## PROBLEM REQUIREMENTS
Although the records contain pictures, only their text should be reproduced, exactly as written.

━━ GIVEN INFORMATION ━━

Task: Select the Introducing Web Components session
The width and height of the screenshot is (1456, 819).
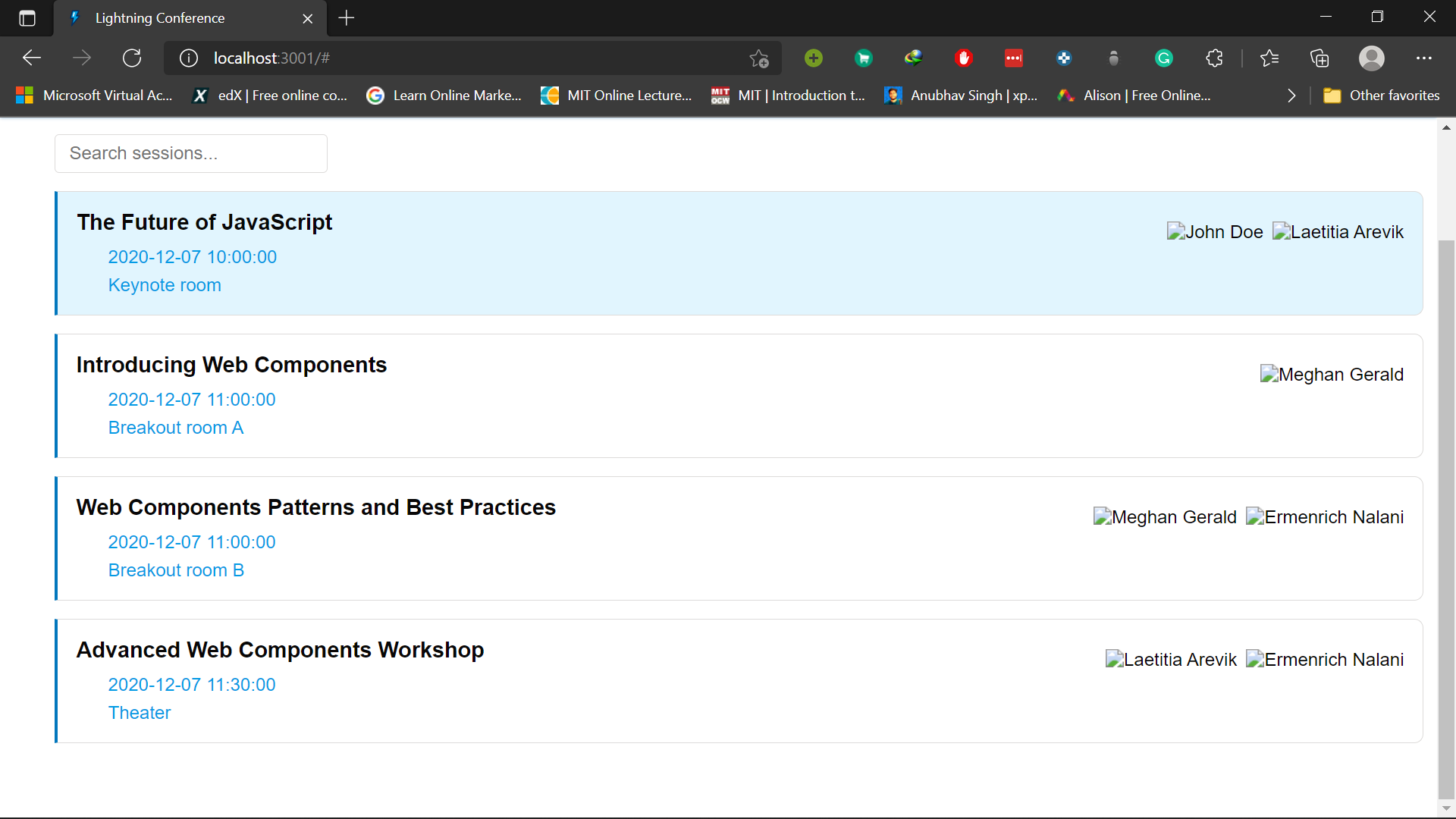Action: 231,365
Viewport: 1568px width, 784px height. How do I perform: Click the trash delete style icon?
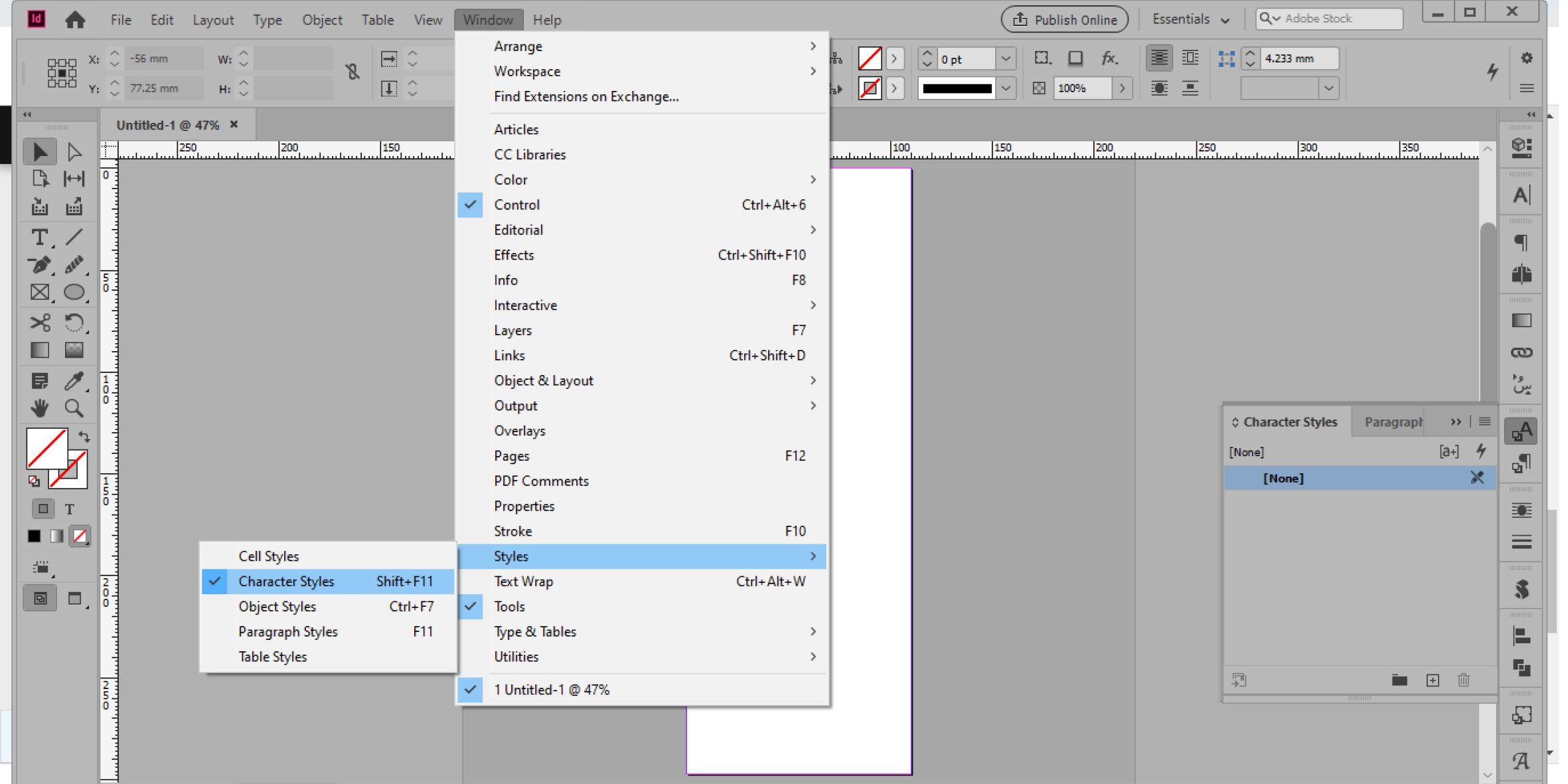pos(1464,680)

━━━

## RESULT BELOW
Task: Select the Introducing Web Components session
The width and height of the screenshot is (1456, 819).
Action: 231,365
Viewport: 1568px width, 784px height. How do I perform: Click the trash delete style icon?
pos(1464,680)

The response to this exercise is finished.